What is the significance of a trigger for activating the loss-absorption mechanism in
which the bank’s core capital adequacy ratio declines to 5 percent?
The minimum core capital ratio that banks are required to hold pursuant to the Banking
Supervision directives in Israel is currently around 10 percent for the two largest banks, and 9
percent for the other banks. In practice, the core capital ratios held by the banks are even
higher, and reflect an additional capital buffer held against bank risks. A situation in which
the core capital ratio of any bank in Israel declines to below 5 percent means that the bank has
absorbed very significant losses and that there is concern over its continued existence as a
going concern, however its capital remains positive and it remains a going concern.
According to the Banking Supervision Department’s examinations and assessments, a decline
of the capital ratio of any bank to the trigger ratio would take place only in a very serious and
extreme scenario.

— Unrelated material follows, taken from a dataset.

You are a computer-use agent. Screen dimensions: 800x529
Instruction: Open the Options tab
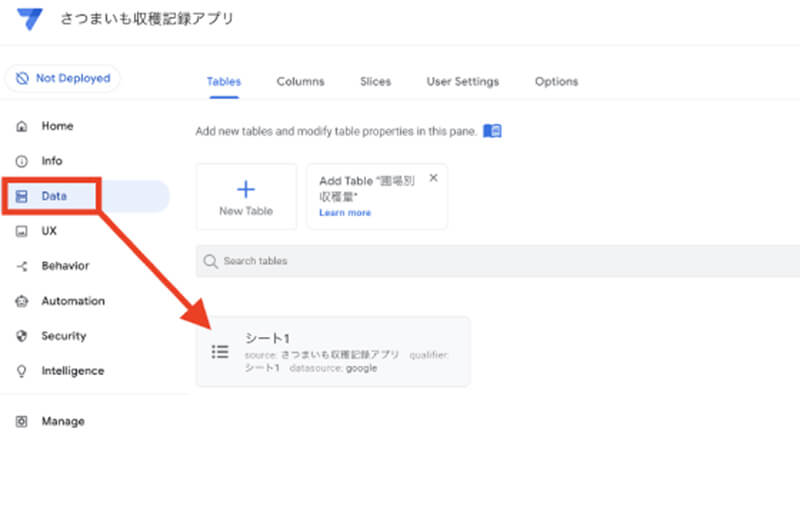click(x=556, y=82)
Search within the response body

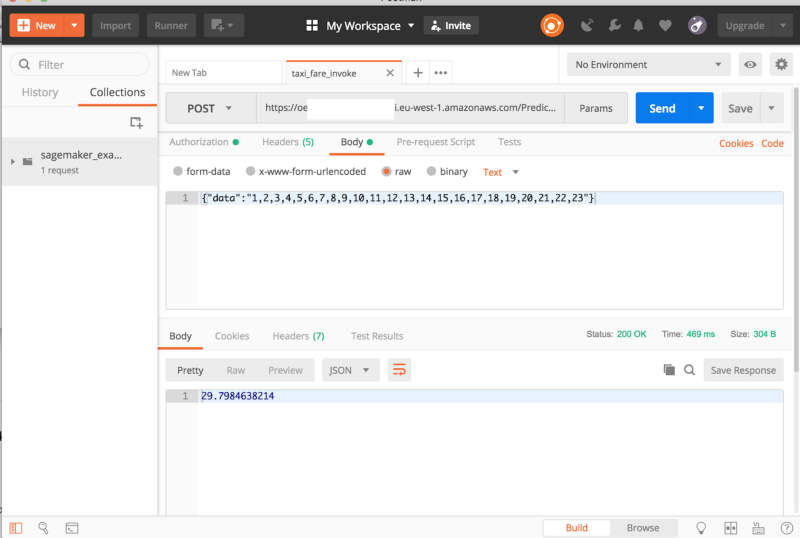tap(689, 370)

It should be noted that this ratio is also lower than the minimum ratio to
which the Banking Supervision Department relates when it carries out its annual banking
stability stress tests.
The Basel Committee set out a binding quantitative trigger for activation of the lossabsorption mechanism only in relation to the Tier 1 capital instruments, and not in relation to
Tier 2 capital instruments (beyond the activation of the mechanism at the Banking
Supervision Department’s discretion in a situation where the bank become nonviable). In
Israel, the Banking Supervision Department also set a quantitative trigger for Tier 2 capital
instruments in order to minimize uncertainty and to increase transparency for investors in this
type of security.
In terms of the binding quantitative trigger for Tier 1 capital instruments, it should be noted
that in Israel, it has been set at a core capital ratio of 7 percent.